** TASK PROMPT **
Give back every record exactly as written.

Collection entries
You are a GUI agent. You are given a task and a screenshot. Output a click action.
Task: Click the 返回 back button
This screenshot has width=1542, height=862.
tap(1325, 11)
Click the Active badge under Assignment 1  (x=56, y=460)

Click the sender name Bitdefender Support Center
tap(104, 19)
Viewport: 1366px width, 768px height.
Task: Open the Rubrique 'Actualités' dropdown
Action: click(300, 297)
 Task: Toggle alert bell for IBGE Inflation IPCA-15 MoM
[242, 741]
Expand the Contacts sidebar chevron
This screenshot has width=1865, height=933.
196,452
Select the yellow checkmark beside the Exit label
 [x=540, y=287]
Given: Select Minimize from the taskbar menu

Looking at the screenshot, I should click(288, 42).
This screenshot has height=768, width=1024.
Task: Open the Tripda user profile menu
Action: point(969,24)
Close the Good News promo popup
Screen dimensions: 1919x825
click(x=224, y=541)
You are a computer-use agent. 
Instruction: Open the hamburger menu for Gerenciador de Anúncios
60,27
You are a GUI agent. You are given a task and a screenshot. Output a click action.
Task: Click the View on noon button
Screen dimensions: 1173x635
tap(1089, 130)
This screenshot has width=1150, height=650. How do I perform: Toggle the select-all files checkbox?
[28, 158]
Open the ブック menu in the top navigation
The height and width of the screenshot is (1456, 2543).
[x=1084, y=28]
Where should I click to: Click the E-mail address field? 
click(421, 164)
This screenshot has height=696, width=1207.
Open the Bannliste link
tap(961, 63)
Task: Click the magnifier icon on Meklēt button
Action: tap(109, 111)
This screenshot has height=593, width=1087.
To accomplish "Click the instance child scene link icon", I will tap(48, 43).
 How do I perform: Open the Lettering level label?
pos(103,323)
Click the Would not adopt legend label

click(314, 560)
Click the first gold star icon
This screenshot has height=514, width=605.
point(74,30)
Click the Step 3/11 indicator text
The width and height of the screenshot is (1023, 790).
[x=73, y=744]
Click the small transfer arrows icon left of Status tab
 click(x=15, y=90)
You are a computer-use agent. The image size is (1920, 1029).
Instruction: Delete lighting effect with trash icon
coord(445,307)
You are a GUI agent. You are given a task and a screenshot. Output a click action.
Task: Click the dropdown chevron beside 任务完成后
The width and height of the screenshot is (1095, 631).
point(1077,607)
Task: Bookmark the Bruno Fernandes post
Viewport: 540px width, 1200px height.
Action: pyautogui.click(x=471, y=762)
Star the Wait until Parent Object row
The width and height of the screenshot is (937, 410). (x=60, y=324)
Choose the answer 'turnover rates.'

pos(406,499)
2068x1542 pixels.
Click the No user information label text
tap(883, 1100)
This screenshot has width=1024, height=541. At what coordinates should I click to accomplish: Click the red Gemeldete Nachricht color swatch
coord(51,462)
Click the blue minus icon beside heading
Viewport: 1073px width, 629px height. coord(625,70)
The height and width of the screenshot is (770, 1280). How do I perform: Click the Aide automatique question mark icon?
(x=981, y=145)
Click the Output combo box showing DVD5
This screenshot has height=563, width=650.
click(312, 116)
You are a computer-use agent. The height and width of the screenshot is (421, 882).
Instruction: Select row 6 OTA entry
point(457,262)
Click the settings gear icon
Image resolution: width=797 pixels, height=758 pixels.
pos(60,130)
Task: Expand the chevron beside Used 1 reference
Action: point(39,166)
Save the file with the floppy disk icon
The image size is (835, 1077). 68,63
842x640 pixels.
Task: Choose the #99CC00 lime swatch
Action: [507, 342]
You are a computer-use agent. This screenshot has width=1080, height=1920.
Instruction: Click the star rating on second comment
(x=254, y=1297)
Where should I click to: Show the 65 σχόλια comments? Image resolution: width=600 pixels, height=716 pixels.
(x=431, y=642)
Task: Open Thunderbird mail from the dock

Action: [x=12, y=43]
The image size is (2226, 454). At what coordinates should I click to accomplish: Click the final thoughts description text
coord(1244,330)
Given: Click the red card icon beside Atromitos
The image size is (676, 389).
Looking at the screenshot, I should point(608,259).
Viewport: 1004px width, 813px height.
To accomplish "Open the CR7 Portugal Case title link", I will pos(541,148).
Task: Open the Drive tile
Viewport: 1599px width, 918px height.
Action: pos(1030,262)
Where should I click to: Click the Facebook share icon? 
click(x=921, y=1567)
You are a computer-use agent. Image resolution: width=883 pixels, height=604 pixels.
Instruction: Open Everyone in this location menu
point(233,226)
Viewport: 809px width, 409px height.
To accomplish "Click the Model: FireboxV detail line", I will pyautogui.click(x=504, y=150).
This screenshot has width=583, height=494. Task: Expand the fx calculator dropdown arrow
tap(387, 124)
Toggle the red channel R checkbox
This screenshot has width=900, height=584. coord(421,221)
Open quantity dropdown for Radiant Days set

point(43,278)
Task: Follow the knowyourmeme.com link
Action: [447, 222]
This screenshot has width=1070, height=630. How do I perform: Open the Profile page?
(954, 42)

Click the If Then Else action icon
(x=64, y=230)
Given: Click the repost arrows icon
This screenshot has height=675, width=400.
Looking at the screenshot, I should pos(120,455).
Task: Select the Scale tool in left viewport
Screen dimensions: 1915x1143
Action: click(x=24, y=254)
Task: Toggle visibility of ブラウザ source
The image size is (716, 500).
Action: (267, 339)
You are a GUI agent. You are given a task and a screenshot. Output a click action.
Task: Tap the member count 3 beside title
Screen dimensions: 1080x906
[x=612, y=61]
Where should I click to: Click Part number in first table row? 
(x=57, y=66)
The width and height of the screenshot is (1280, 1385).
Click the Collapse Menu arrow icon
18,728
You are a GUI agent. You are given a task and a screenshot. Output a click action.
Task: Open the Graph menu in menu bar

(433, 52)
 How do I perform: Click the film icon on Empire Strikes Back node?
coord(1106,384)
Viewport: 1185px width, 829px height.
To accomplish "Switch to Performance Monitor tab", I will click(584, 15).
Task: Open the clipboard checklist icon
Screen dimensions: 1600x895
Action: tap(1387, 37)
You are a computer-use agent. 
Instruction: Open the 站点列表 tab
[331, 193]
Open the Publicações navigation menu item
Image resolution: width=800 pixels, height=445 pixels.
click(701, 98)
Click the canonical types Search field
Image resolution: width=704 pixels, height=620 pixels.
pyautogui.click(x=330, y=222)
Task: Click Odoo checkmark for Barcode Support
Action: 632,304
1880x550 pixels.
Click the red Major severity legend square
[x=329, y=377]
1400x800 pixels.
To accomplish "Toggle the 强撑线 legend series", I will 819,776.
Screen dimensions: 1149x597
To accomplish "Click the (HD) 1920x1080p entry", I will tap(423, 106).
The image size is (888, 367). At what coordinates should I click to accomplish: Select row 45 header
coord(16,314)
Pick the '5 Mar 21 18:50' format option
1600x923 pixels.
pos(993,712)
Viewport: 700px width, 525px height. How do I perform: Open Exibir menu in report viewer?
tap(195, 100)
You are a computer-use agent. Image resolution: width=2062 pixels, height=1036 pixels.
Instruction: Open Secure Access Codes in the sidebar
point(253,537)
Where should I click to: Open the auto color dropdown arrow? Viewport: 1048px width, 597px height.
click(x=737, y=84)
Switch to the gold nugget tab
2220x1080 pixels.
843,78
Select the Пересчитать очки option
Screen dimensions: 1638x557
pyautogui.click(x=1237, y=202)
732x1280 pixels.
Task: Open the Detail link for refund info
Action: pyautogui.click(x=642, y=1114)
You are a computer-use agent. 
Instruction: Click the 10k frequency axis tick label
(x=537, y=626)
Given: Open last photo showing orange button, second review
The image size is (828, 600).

** YOUR RESPONSE **
You are a GUI agent. You are given a task and a screenshot. Output a click action.
Task: Click the 返回 back button
This screenshot has width=1542, height=862.
tap(1325, 11)
Click the Active badge under Assignment 1  (x=56, y=460)

Click the sender name Bitdefender Support Center
tap(104, 19)
Viewport: 1366px width, 768px height.
Task: Open the Rubrique 'Actualités' dropdown
Action: click(300, 297)
 Task: Toggle alert bell for IBGE Inflation IPCA-15 MoM
[242, 741]
Expand the Contacts sidebar chevron
This screenshot has width=1865, height=933.
196,452
Select the yellow checkmark beside the Exit label
 [x=540, y=287]
Given: Select Minimize from the taskbar menu

Looking at the screenshot, I should click(288, 42).
This screenshot has height=768, width=1024.
Task: Open the Tripda user profile menu
Action: point(969,24)
Close the Good News promo popup
Screen dimensions: 1919x825
click(x=224, y=541)
You are a computer-use agent. 
Instruction: Open the hamburger menu for Gerenciador de Anúncios
60,27
You are a GUI agent. You are given a task and a screenshot. Output a click action.
Task: Click the View on noon button
Screen dimensions: 1173x635
tap(1089, 130)
This screenshot has width=1150, height=650. How do I perform: Toggle the select-all files checkbox?
[28, 158]
Open the ブック menu in the top navigation
The height and width of the screenshot is (1456, 2543).
[x=1084, y=28]
Where should I click to: Click the E-mail address field? 
click(421, 164)
This screenshot has height=696, width=1207.
Open the Bannliste link
tap(961, 63)
Task: Click the magnifier icon on Meklēt button
Action: tap(109, 111)
This screenshot has height=593, width=1087.
To accomplish "Click the instance child scene link icon", I will tap(48, 43).
 How do I perform: Open the Lettering level label?
pos(103,323)
Click the Would not adopt legend label

click(314, 560)
Click the first gold star icon
This screenshot has height=514, width=605.
point(74,30)
Click the Step 3/11 indicator text
The width and height of the screenshot is (1023, 790).
[x=73, y=744]
Click the small transfer arrows icon left of Status tab
 click(x=15, y=90)
You are a computer-use agent. The image size is (1920, 1029).
Instruction: Delete lighting effect with trash icon
coord(445,307)
You are a GUI agent. You are given a task and a screenshot. Output a click action.
Task: Click the dropdown chevron beside 任务完成后
The width and height of the screenshot is (1095, 631).
point(1077,607)
Task: Bookmark the Bruno Fernandes post
Viewport: 540px width, 1200px height.
Action: pyautogui.click(x=471, y=762)
Star the Wait until Parent Object row
The width and height of the screenshot is (937, 410). (x=60, y=324)
Choose the answer 'turnover rates.'

pos(406,499)
2068x1542 pixels.
Click the No user information label text
tap(883, 1100)
This screenshot has width=1024, height=541. At what coordinates should I click to accomplish: Click the red Gemeldete Nachricht color swatch
coord(51,462)
Click the blue minus icon beside heading
Viewport: 1073px width, 629px height. coord(625,70)
The height and width of the screenshot is (770, 1280). How do I perform: Click the Aide automatique question mark icon?
(x=981, y=145)
Click the Output combo box showing DVD5
This screenshot has height=563, width=650.
click(312, 116)
You are a computer-use agent. The height and width of the screenshot is (421, 882).
Instruction: Select row 6 OTA entry
point(457,262)
Click the settings gear icon
Image resolution: width=797 pixels, height=758 pixels.
pos(60,130)
Task: Expand the chevron beside Used 1 reference
Action: point(39,166)
Save the file with the floppy disk icon
The image size is (835, 1077). 68,63
842x640 pixels.
Task: Choose the #99CC00 lime swatch
Action: [507, 342]
You are a computer-use agent. This screenshot has width=1080, height=1920.
Instruction: Click the star rating on second comment
(x=254, y=1297)
Where should I click to: Show the 65 σχόλια comments? Image resolution: width=600 pixels, height=716 pixels.
(x=431, y=642)
Task: Open Thunderbird mail from the dock

Action: [x=12, y=43]
The image size is (2226, 454). At what coordinates should I click to accomplish: Click the final thoughts description text
coord(1244,330)
Given: Click the red card icon beside Atromitos
The image size is (676, 389).
Looking at the screenshot, I should point(608,259).
Viewport: 1004px width, 813px height.
To accomplish "Open the CR7 Portugal Case title link", I will pos(541,148).
Task: Open the Drive tile
Viewport: 1599px width, 918px height.
Action: pos(1030,262)
Where should I click to: Click the Facebook share icon? 
click(x=921, y=1567)
You are a computer-use agent. Image resolution: width=883 pixels, height=604 pixels.
Instruction: Open Everyone in this location menu
point(233,226)
Viewport: 809px width, 409px height.
To accomplish "Click the Model: FireboxV detail line", I will pyautogui.click(x=504, y=150).
This screenshot has width=583, height=494. Task: Expand the fx calculator dropdown arrow
tap(387, 124)
Toggle the red channel R checkbox
This screenshot has width=900, height=584. coord(421,221)
Open quantity dropdown for Radiant Days set

point(43,278)
Task: Follow the knowyourmeme.com link
Action: [447, 222]
This screenshot has width=1070, height=630. How do I perform: Open the Profile page?
(954, 42)

Click the If Then Else action icon
(x=64, y=230)
Given: Click the repost arrows icon
This screenshot has height=675, width=400.
Looking at the screenshot, I should pos(120,455).
Task: Select the Scale tool in left viewport
Screen dimensions: 1915x1143
Action: click(x=24, y=254)
Task: Toggle visibility of ブラウザ source
The image size is (716, 500).
Action: (267, 339)
You are a GUI agent. You are given a task and a screenshot. Output a click action.
Task: Tap the member count 3 beside title
Screen dimensions: 1080x906
[x=612, y=61]
Where should I click to: Click Part number in first table row? 
(x=57, y=66)
The width and height of the screenshot is (1280, 1385).
Click the Collapse Menu arrow icon
18,728
You are a GUI agent. You are given a task and a screenshot. Output a click action.
Task: Open the Graph menu in menu bar

(433, 52)
 How do I perform: Click the film icon on Empire Strikes Back node?
coord(1106,384)
Viewport: 1185px width, 829px height.
To accomplish "Switch to Performance Monitor tab", I will click(584, 15).
Task: Open the clipboard checklist icon
Screen dimensions: 1600x895
Action: tap(1387, 37)
You are a computer-use agent. 
Instruction: Open the 站点列表 tab
[331, 193]
Open the Publicações navigation menu item
Image resolution: width=800 pixels, height=445 pixels.
click(701, 98)
Click the canonical types Search field
Image resolution: width=704 pixels, height=620 pixels.
pyautogui.click(x=330, y=222)
Task: Click Odoo checkmark for Barcode Support
Action: 632,304
1880x550 pixels.
Click the red Major severity legend square
[x=329, y=377]
1400x800 pixels.
To accomplish "Toggle the 强撑线 legend series", I will 819,776.
Screen dimensions: 1149x597
To accomplish "Click the (HD) 1920x1080p entry", I will tap(423, 106).
The image size is (888, 367). At what coordinates should I click to accomplish: Select row 45 header
coord(16,314)
Pick the '5 Mar 21 18:50' format option
1600x923 pixels.
pos(993,712)
Viewport: 700px width, 525px height. How do I perform: Open Exibir menu in report viewer?
tap(195, 100)
You are a computer-use agent. Image resolution: width=2062 pixels, height=1036 pixels.
Instruction: Open Secure Access Codes in the sidebar
point(253,537)
Where should I click to: Open the auto color dropdown arrow? Viewport: 1048px width, 597px height.
click(x=737, y=84)
Switch to the gold nugget tab
2220x1080 pixels.
843,78
Select the Пересчитать очки option
Screen dimensions: 1638x557
pyautogui.click(x=1237, y=202)
732x1280 pixels.
Task: Open the Detail link for refund info
Action: pyautogui.click(x=642, y=1114)
You are a computer-use agent. 
Instruction: Click the 10k frequency axis tick label
(x=537, y=626)
Given: Open last photo showing orange button, second review
The image size is (828, 600).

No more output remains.